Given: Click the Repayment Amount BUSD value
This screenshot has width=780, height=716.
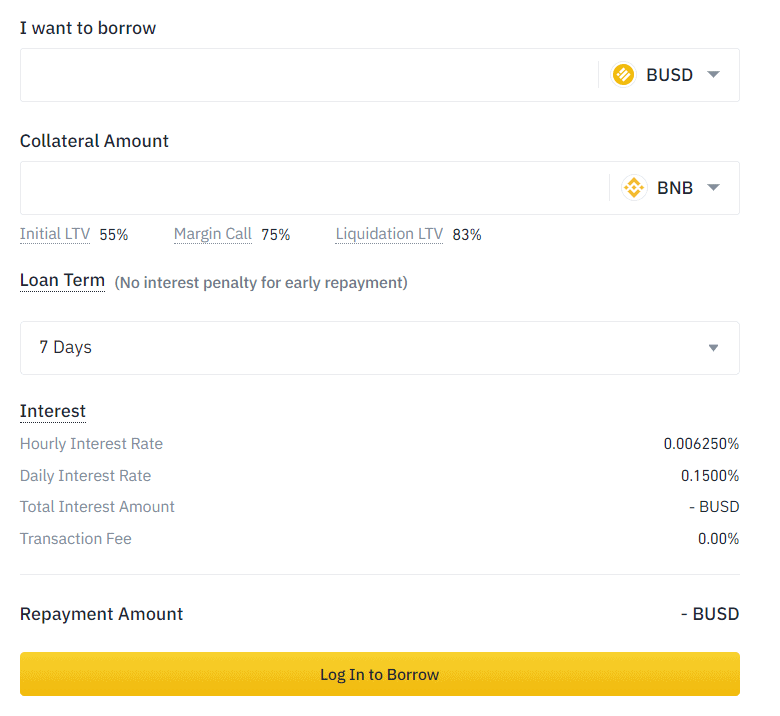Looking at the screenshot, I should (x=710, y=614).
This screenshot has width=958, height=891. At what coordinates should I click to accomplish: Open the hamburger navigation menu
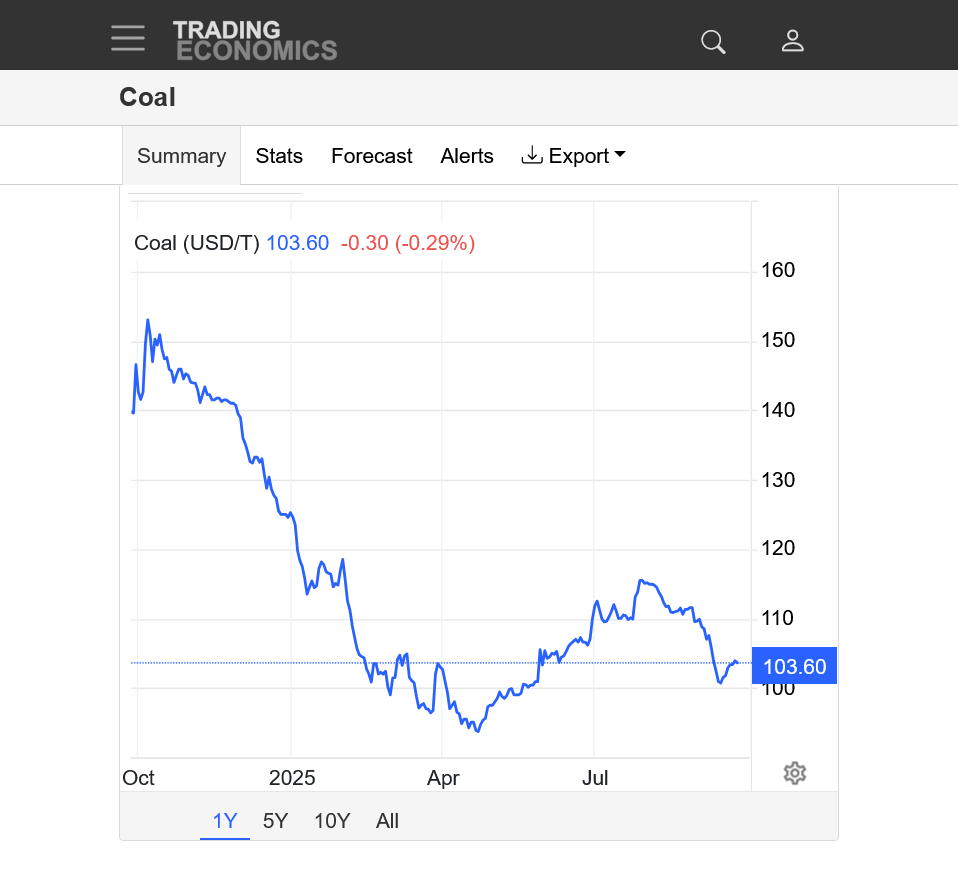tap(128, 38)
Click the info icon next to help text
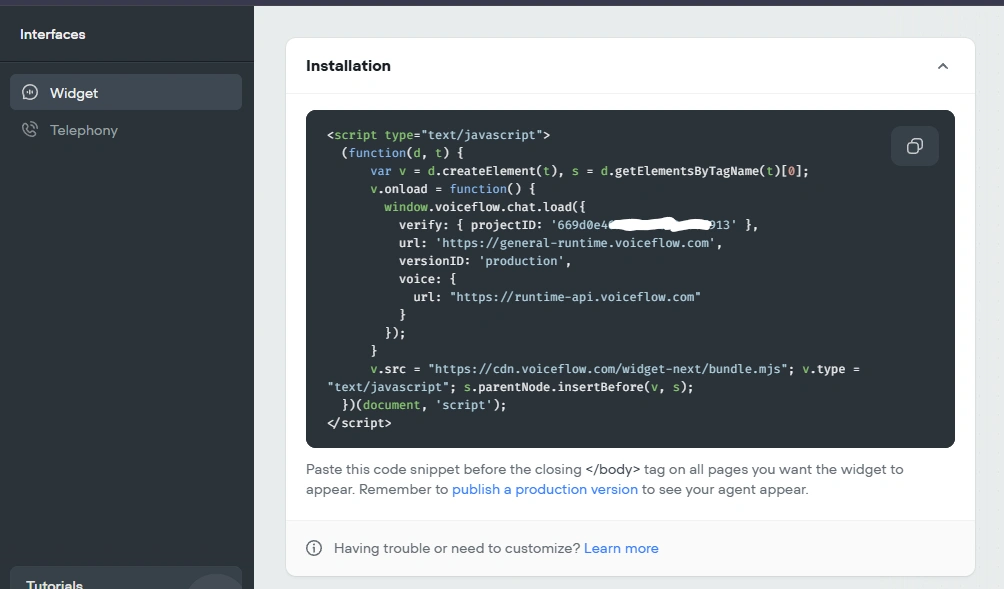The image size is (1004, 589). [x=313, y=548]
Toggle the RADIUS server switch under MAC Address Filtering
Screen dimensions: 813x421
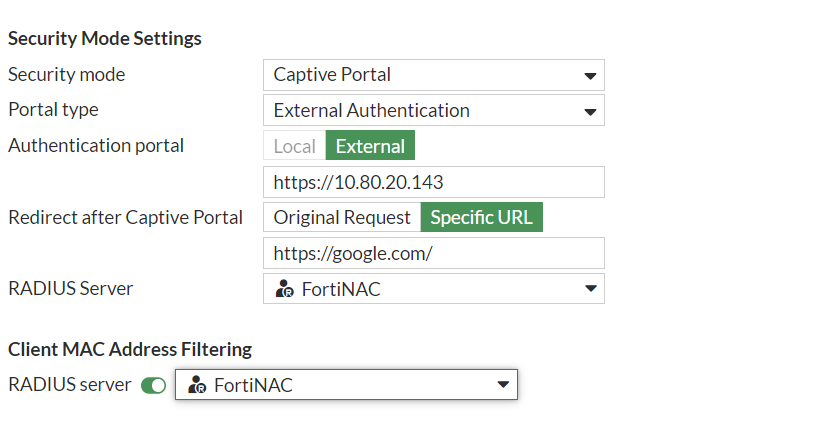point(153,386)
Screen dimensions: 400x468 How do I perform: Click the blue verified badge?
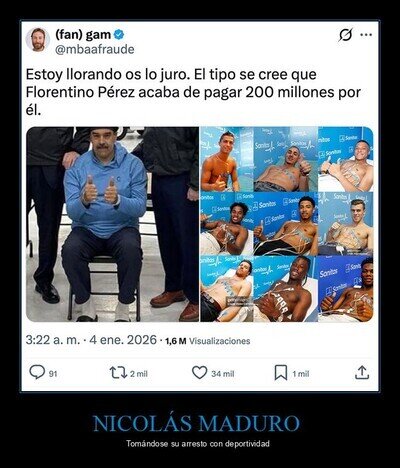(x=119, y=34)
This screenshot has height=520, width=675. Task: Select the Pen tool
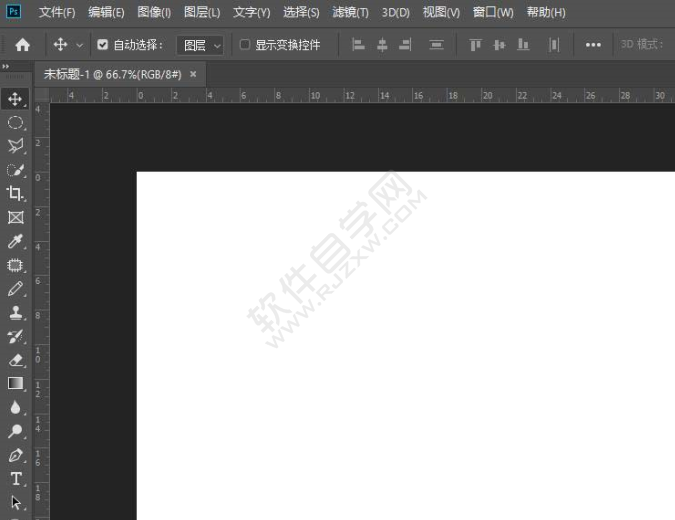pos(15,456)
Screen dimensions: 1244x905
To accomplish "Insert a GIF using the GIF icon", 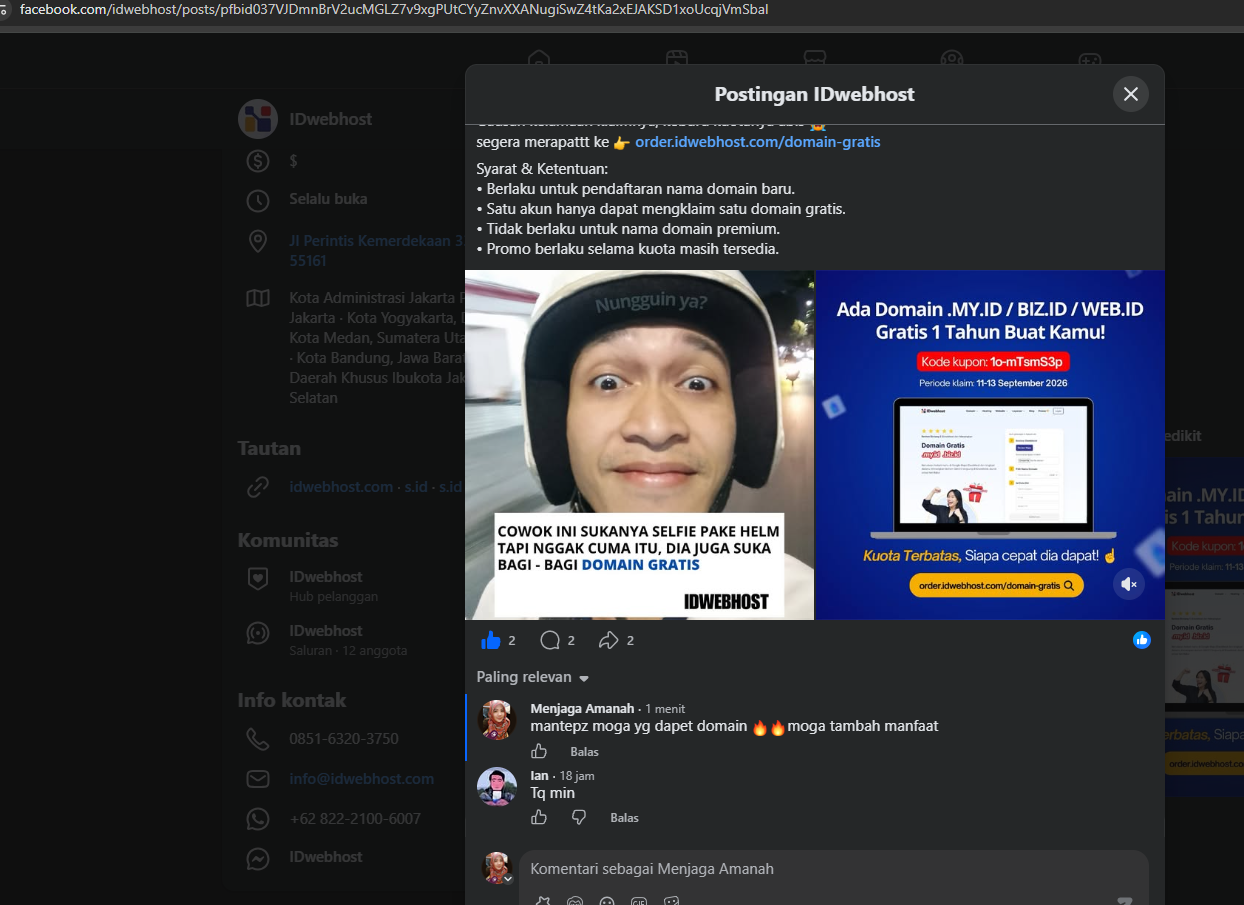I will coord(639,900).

= = = = =

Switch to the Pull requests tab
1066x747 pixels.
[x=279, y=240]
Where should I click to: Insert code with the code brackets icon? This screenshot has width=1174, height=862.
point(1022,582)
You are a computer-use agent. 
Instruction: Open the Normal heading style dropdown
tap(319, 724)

= = = = =

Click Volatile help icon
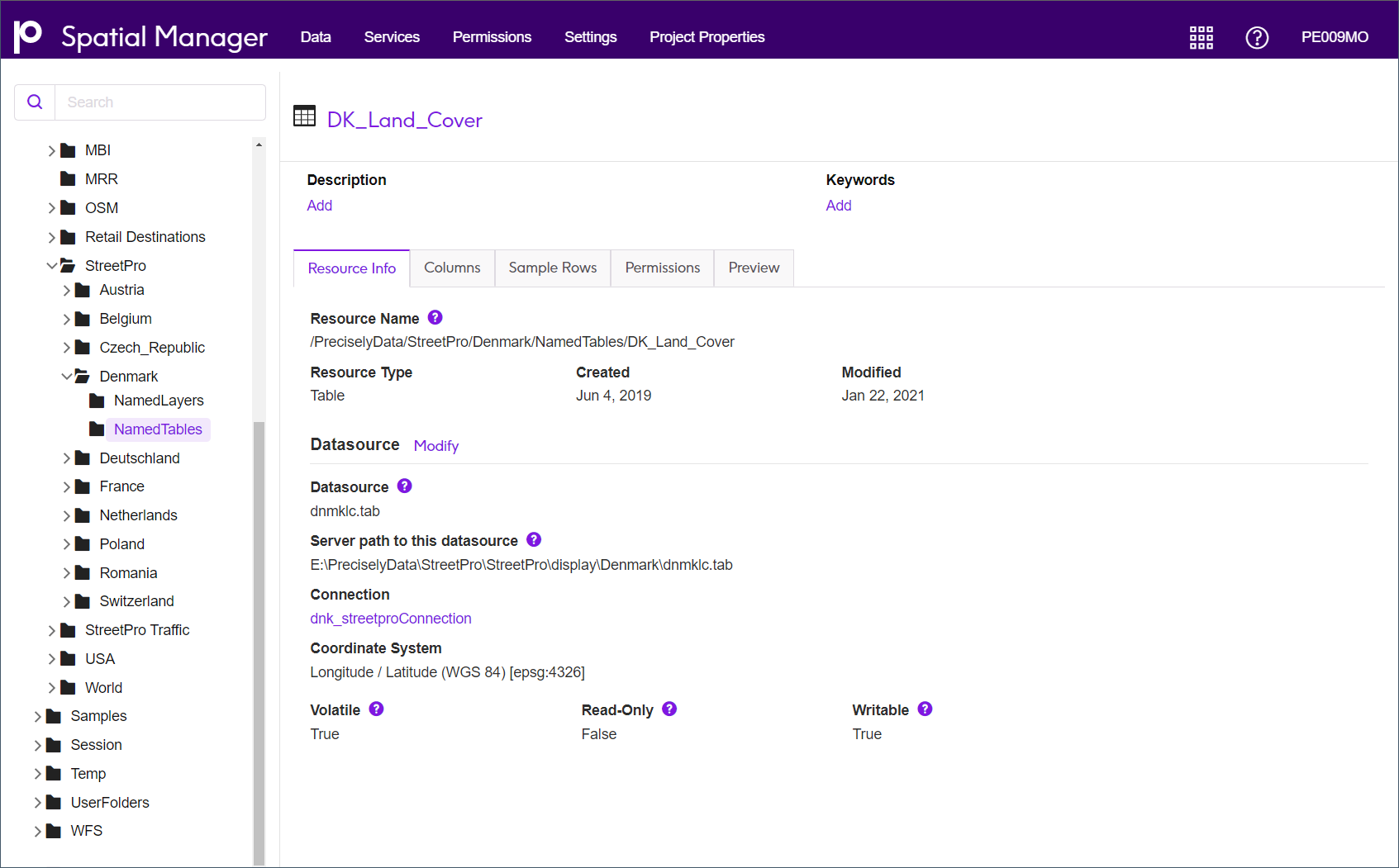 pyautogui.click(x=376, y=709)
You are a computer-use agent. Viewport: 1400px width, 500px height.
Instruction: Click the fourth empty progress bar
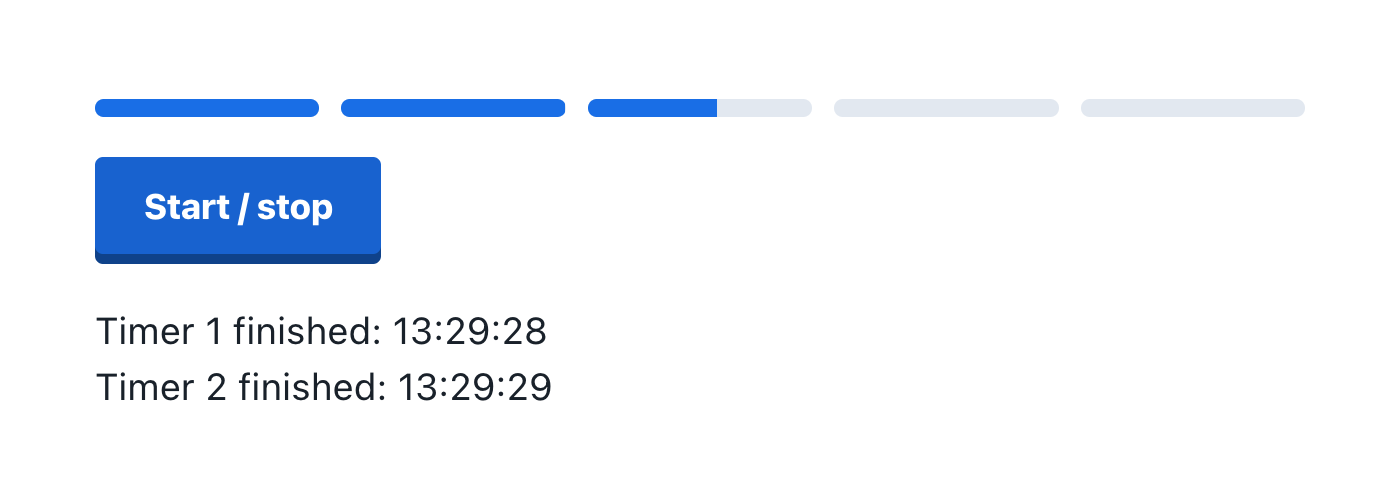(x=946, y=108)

= = = = =

### REQUIRED ACTION
Scan the data for the word "computer" and copy every line where it shows up.

### ANSWER BOX
You are a computer-use agent. 
You are a computer-use agent. Viewport: 1400px width, 500px height.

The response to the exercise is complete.